# What is being asked
Copy every line of the data in which the word "computer" occurs.

# Material provided
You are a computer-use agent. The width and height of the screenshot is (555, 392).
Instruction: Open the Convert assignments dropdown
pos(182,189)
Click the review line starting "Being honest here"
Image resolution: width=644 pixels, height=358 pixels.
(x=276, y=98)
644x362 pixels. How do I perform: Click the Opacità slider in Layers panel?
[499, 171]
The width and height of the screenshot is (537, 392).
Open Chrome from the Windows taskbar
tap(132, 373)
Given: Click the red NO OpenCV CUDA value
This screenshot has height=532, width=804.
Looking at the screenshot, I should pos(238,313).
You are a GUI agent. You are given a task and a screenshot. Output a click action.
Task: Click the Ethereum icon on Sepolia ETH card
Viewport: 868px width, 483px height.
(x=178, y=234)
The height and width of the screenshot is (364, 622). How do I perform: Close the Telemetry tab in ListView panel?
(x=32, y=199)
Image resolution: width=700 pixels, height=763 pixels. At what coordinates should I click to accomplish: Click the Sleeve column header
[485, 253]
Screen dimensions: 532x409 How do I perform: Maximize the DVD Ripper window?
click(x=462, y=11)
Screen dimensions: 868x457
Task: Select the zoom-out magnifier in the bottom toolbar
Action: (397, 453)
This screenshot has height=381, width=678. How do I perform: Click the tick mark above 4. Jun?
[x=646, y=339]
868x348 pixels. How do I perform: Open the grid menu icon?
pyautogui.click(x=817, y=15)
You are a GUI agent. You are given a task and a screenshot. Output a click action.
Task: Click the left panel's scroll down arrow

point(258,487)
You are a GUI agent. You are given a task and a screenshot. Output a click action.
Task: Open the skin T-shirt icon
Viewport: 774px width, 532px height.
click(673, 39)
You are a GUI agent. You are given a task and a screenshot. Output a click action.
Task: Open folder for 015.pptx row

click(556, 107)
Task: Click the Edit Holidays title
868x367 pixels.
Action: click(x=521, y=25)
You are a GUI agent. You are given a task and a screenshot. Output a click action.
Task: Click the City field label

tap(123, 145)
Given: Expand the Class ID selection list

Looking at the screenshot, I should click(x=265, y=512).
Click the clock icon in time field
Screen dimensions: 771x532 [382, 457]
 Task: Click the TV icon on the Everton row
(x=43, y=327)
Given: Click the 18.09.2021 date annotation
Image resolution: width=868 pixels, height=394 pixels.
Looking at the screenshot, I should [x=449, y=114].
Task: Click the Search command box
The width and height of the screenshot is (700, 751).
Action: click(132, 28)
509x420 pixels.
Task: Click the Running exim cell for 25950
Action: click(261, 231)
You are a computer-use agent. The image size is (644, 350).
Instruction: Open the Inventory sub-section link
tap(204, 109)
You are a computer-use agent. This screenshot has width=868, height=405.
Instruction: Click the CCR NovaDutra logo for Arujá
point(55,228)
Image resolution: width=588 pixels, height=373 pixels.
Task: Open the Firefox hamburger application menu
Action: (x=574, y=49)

# Problem solution
You are a computer-use agent. The width and height of the screenshot is (555, 392).
You are a computer-use agent. The image size is (644, 350).
You are a computer-use agent. This screenshot has width=868, height=405.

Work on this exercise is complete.